» **Material provided**:
________________

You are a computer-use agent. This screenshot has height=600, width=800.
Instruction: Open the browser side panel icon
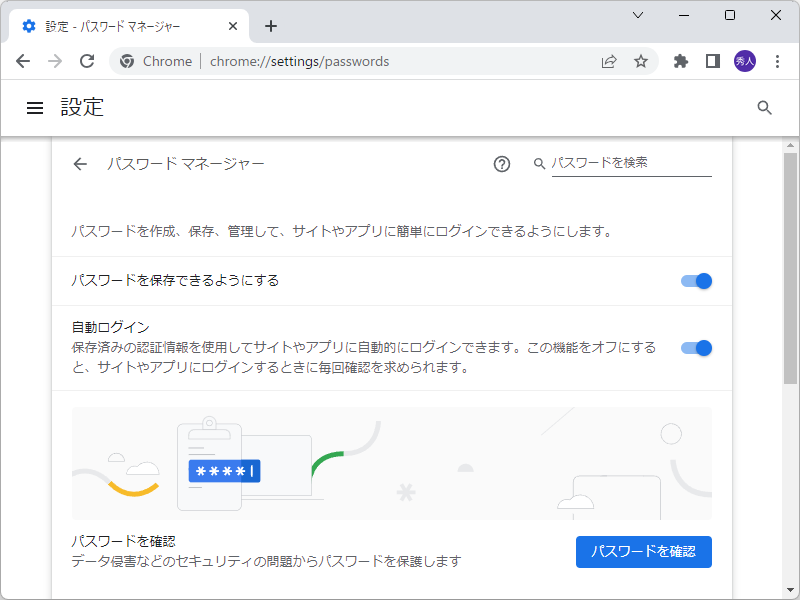[712, 61]
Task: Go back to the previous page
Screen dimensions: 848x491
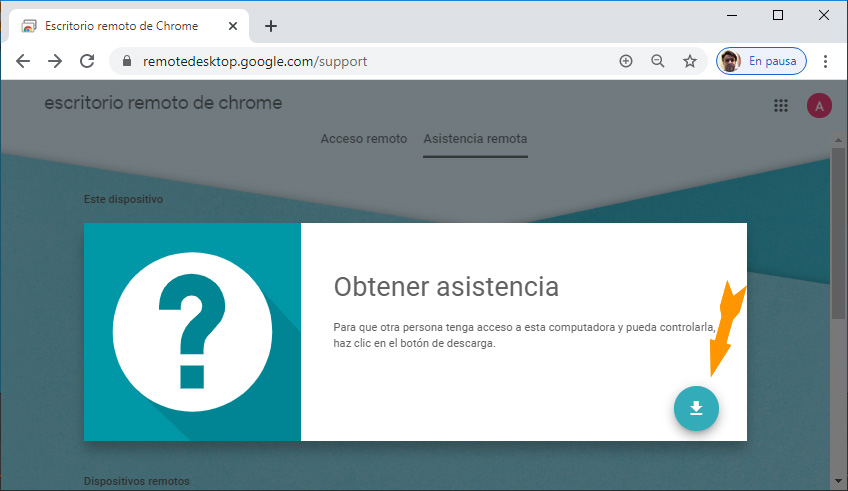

________________

» **Assignment**:
Copy out every entry above, character for character, excluding pictures.

» **Expected output**:
You are a computer-use agent. This screenshot has height=600, width=800.
Instruction: Open the browser side panel icon
[712, 61]
Task: Go back to the previous page
Screen dimensions: 848x491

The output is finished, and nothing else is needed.